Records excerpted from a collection
------------------------------------------------------------

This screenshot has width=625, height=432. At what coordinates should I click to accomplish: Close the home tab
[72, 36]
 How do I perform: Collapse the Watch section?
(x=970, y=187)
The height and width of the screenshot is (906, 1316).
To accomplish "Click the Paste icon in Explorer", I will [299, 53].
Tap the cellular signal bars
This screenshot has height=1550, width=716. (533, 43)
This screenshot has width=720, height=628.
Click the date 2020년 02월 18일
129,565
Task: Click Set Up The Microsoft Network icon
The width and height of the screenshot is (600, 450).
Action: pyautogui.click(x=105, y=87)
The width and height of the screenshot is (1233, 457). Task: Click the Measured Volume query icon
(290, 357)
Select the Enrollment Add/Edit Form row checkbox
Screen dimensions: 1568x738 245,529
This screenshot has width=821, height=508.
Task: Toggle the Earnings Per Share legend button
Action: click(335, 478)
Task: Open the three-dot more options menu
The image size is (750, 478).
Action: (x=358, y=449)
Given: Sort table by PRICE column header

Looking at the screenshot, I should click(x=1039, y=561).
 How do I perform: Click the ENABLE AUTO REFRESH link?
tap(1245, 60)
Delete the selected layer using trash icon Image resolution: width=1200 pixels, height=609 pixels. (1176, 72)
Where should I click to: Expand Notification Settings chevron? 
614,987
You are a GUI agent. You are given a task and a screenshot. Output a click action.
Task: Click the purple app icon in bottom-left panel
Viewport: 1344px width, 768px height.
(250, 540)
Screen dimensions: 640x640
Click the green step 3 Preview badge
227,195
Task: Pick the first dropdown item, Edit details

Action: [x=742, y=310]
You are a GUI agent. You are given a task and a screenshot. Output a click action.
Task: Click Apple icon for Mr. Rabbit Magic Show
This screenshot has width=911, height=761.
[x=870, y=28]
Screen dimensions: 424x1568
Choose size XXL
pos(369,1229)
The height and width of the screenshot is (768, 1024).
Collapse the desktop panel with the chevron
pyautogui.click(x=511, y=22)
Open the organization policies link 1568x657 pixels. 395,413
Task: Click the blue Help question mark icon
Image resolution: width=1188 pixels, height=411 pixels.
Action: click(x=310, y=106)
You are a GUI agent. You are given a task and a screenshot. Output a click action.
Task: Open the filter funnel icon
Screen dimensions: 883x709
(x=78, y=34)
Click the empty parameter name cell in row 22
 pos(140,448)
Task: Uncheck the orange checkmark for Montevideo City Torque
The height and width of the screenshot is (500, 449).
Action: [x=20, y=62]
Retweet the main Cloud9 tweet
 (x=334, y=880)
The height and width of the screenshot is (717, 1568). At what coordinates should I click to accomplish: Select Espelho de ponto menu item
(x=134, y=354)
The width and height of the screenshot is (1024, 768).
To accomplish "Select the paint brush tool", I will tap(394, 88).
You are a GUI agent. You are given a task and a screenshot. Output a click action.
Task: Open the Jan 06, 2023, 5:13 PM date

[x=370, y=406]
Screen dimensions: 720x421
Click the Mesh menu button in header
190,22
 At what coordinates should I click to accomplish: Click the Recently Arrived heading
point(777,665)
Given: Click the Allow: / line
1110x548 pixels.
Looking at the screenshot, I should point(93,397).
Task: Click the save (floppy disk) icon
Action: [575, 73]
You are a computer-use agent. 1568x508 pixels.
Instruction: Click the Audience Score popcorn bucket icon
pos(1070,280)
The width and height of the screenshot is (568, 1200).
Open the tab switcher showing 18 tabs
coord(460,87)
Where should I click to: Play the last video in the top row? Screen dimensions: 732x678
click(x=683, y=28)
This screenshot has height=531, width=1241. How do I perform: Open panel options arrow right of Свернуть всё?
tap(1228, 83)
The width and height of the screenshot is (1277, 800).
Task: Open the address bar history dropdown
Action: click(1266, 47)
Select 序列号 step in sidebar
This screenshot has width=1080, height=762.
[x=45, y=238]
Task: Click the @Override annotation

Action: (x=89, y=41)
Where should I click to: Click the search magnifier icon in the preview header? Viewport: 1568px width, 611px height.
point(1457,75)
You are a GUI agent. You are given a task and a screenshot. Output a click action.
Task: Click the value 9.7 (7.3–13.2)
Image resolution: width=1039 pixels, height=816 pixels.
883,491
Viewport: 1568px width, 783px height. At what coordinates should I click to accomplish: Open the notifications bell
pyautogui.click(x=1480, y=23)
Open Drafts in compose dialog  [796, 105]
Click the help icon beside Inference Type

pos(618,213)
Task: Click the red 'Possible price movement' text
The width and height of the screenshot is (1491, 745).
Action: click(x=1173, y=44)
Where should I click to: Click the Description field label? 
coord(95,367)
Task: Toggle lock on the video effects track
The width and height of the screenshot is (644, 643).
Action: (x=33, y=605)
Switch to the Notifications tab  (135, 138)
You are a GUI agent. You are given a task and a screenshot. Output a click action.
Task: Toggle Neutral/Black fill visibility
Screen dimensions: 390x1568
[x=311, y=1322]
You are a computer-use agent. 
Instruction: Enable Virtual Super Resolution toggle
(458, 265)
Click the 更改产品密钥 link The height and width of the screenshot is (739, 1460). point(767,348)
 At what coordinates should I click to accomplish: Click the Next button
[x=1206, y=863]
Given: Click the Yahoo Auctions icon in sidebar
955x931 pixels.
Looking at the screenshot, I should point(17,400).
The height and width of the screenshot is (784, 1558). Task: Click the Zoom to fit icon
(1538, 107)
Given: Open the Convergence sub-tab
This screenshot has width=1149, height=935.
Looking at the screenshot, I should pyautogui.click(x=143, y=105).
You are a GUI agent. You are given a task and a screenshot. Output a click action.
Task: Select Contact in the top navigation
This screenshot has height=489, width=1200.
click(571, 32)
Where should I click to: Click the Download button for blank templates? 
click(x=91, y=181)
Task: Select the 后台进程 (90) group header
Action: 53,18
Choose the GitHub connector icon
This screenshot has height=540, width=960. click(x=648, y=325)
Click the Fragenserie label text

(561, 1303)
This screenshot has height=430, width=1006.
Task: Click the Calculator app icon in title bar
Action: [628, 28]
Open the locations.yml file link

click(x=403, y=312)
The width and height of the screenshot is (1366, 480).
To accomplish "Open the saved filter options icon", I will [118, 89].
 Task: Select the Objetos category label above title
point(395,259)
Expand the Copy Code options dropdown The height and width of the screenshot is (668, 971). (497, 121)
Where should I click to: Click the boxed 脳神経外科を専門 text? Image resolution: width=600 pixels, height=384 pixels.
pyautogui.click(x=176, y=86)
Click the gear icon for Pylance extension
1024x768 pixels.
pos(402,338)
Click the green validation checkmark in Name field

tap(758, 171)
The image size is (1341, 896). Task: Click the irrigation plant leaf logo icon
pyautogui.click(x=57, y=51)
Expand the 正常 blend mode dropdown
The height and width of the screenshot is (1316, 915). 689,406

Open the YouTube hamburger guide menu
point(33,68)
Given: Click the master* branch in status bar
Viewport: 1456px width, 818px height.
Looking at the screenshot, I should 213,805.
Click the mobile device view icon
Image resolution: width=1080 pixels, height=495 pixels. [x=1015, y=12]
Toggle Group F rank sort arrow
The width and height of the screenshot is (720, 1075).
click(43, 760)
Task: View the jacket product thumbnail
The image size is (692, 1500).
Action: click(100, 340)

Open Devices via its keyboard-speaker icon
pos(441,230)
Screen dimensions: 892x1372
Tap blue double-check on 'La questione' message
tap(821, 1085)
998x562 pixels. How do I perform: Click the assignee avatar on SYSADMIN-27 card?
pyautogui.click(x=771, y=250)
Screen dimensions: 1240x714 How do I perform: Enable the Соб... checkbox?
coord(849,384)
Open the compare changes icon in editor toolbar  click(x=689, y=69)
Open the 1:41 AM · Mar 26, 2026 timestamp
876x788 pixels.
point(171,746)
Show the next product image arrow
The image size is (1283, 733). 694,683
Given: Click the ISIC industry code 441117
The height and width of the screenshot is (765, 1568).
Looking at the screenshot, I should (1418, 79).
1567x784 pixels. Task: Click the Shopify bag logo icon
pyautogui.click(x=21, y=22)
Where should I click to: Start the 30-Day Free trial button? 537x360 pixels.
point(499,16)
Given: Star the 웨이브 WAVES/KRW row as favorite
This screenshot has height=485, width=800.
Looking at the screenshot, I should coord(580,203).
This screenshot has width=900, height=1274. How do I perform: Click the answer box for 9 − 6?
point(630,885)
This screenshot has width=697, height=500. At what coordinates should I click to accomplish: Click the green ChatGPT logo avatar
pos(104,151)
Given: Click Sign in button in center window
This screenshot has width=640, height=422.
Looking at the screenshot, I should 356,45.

------------------------------------------------------------

** THE PROBLEM **
Note down each line above where the word "will" occurs.

** ANSWER FOR THE TASK **
To accomplish "Click the Paste icon in Explorer", I will [299, 53].
To accomplish "Select the paint brush tool", I will tap(394, 88).
To accomplish "Open the saved filter options icon", I will [118, 89].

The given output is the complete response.